Opinioni & Commenti

Giovanni Paolo II, come un padre

di Silvano Spaccatrosi

La folla silenziosa che si attarda ogni giorno in fila per inginocchiarsi davanti alla tomba di Papa Wojtyla testimonia che il vuoto da lui lasciato nel cuore del popolo cristiano non è stato ancora colmato. Tre anni dopo quel 2 aprile 2005 ci manca quel suo sguardo gioioso e rassicurante, la sua parola franca e decisa, le sue carezze. Soffriamo la nostalgia per il suo amore che non c’è più, come succede quando un genitore ci lascia.

Perché questo era stato per noi tutti, e forse anche per quelli che non avevano la fede o l’avevano tiepida: prima di ogni altra cosa un padre. Pronto a confortarci, a rassicurarci, a indicare il cammino. A condurci in alto mare, senza soccombere ai flutti minacciosi.

Padre nell’amore e dalla fede incrollabile, nella sua essenzialità. Dio e l’uomo aveva posto al centro della sua vita, amori inseparabili per chi, amando l’uomo sapeva anche di pregare Dio.

Come un padre si era speso molto per i suoi figli, non rinunciando ad andare a trovarli anche nei luoghi più sperduti, perché fossero coscienti che l’amore di Dio non conosce confini.
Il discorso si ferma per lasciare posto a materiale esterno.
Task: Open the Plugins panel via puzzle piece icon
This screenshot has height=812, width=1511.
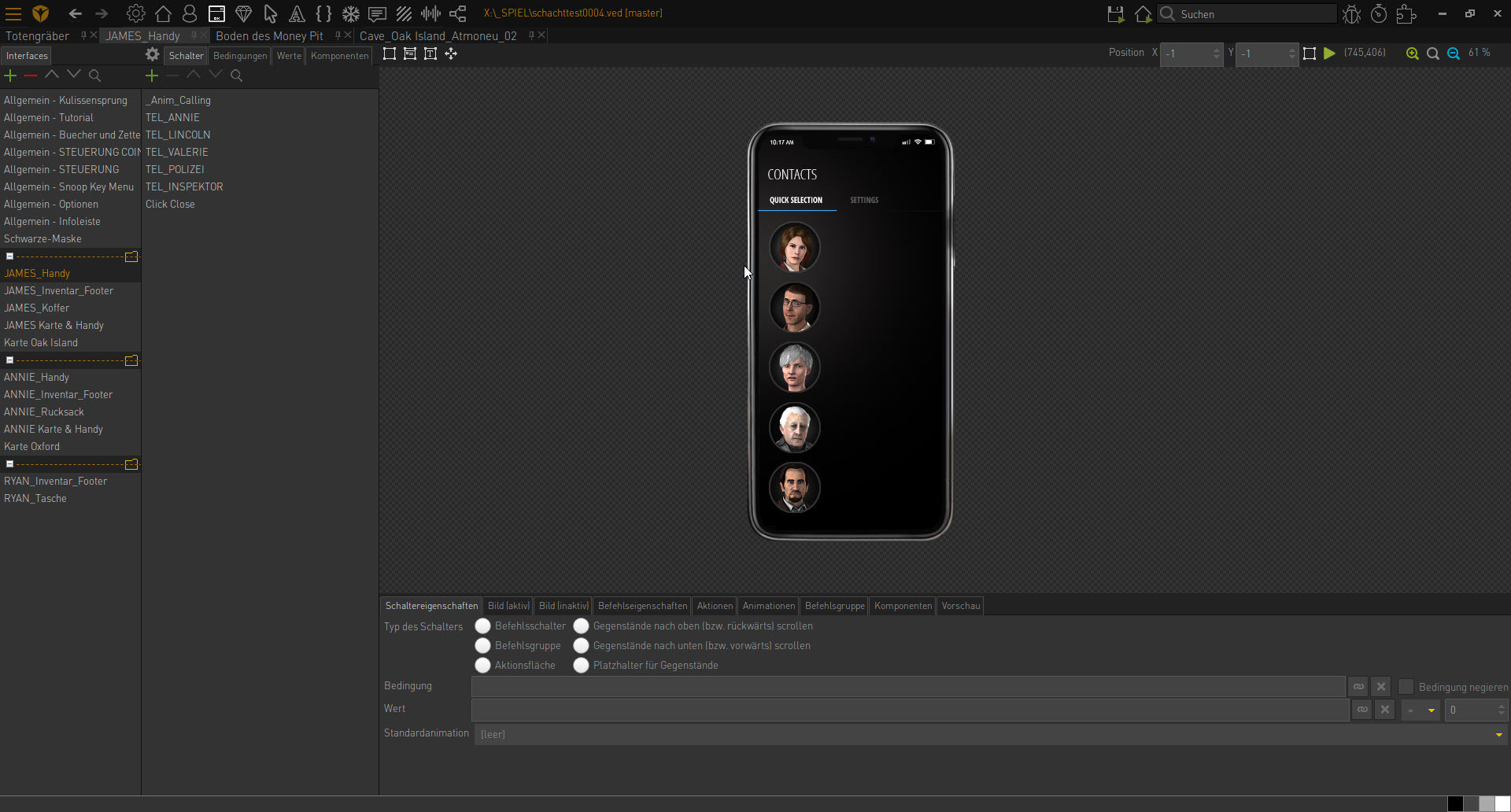Action: tap(1406, 14)

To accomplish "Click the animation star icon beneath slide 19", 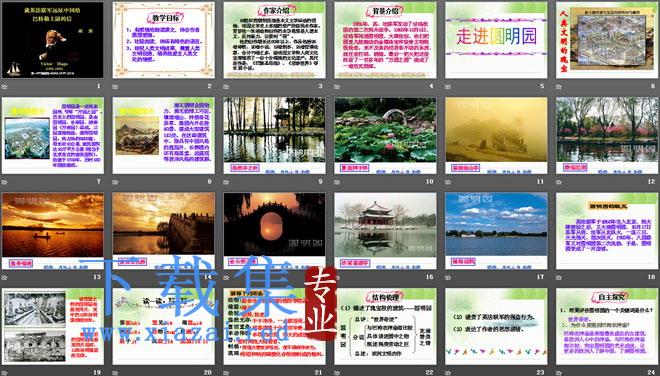I will [5, 372].
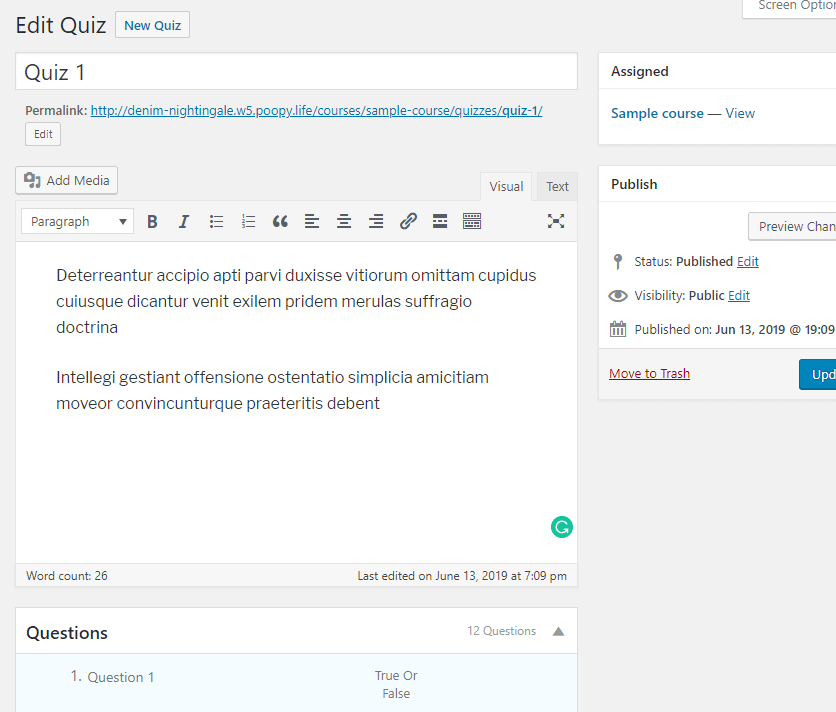Open the Grammarly indicator

coord(561,527)
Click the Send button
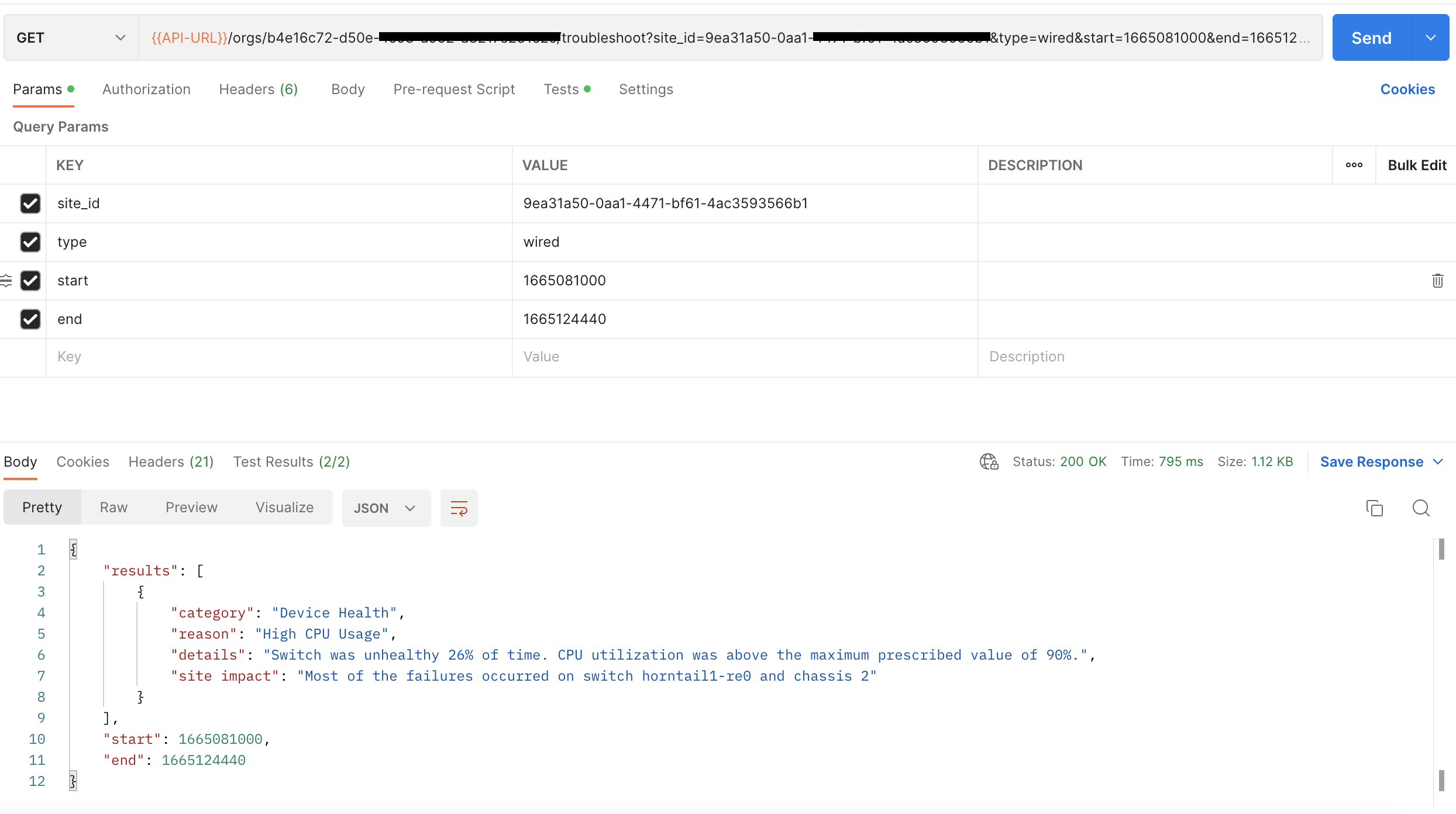Image resolution: width=1456 pixels, height=814 pixels. coord(1371,38)
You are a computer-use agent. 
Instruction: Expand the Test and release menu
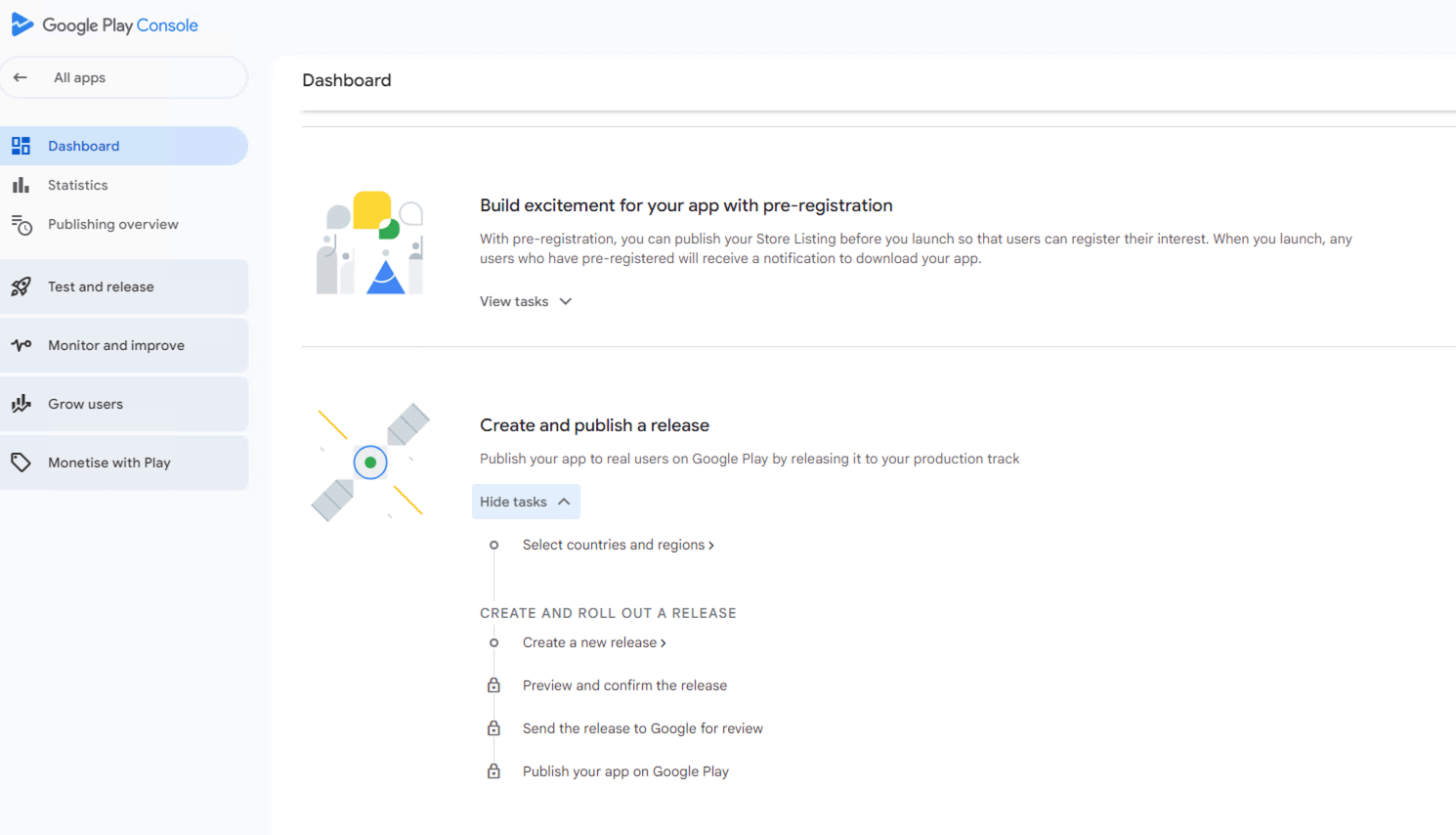[101, 286]
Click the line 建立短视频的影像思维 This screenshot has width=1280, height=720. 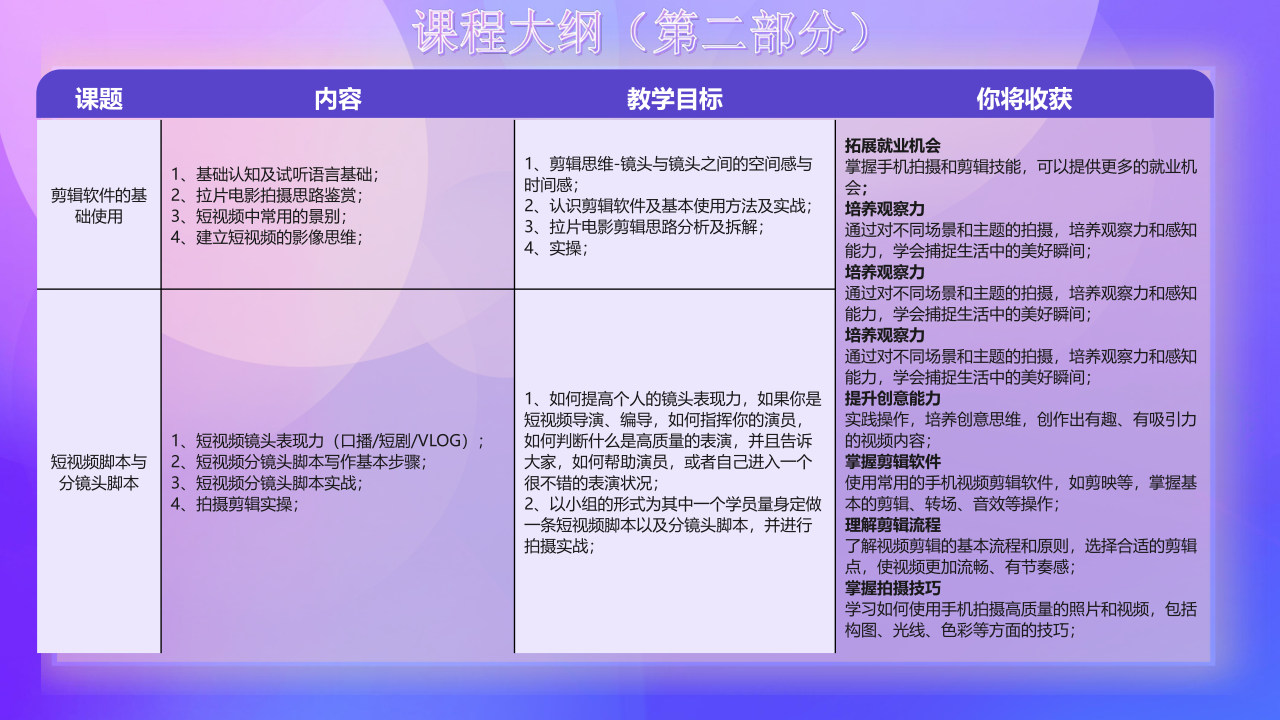[279, 237]
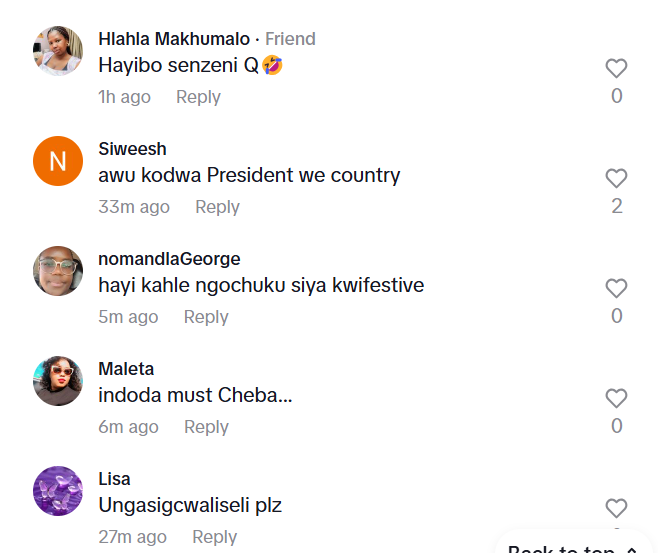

Come un padre aveva anteposto la sua persona a chi, obbedendo alle ideologie o perseguendo progetti di potere, aveva costruito sistemi oppressivi dei diritti umani. Rimanendo tuttavia, nel suo lungo magistero, un maestro di fede, un uomo di religione, il cui fine era portare all’umanità la gioia e la consolazione dell’amore di Cristo.

Senza mai risparmiarsi, anche quando la sofferenza fisica era ormai diventata insopportabile. Fino all’agonia.

Per Karol Wojtyla la parola «croce» non è stata solo una parola. Anche nella sua personale sofferenza il mondo si è riconosciuto di più. Nel fardello quotidiano che ognuno porta con sé, così come nelle grandi tragedie collettive che sono i conflitti tra popoli e nazioni, non mancava la sua parola di conforto o la sua denuncia, ferma e appassionata. Un balsamo per i cuori smarriti, una speranza contro l’inevitabilità della guerra. Ed ora che quella parola forte e chiara tace, cresce l’attesa del popolo del «santo subito», come bisogno di intercessione per noi ancor più che per onorare la santa vita del servo di Dio.

Bisognerà però aspettare la definizione del processo canonico, che si trova al momento nella fase della positio, ossia della raccolta degli scritti e delle testimonianze sulla vita del servo di Dio, su cui dovranno poi esprimersi teologi e consultori. Un buon cammino percorso, soprattutto dopo che Benedetto XVI aveva permesso l’immediato inizio del processo, senza attendere i cinque anni dalla morte come avviene di consueto.

Ma il bisogno e l’impazienza dei fedeli nascondono comunque una profonda verità. I santi sono tali perché la Chiesa e il popolo di Dio hanno bisogno di loro, perché i fedeli li riconoscono tali. Gli altari cioè danno luce e speranza al mondo, non sono istituiti per ricevere applausi. E nella richiesta pressante del «santo subito» si manifesta il bisogno che Karol Wojtyla continui, anche in modo visibile, ad illuminarci ed assisterci nel nostro cammino terreno. A non avere paura di affidarci a Cristo, come la sua vita ci ha insegnato.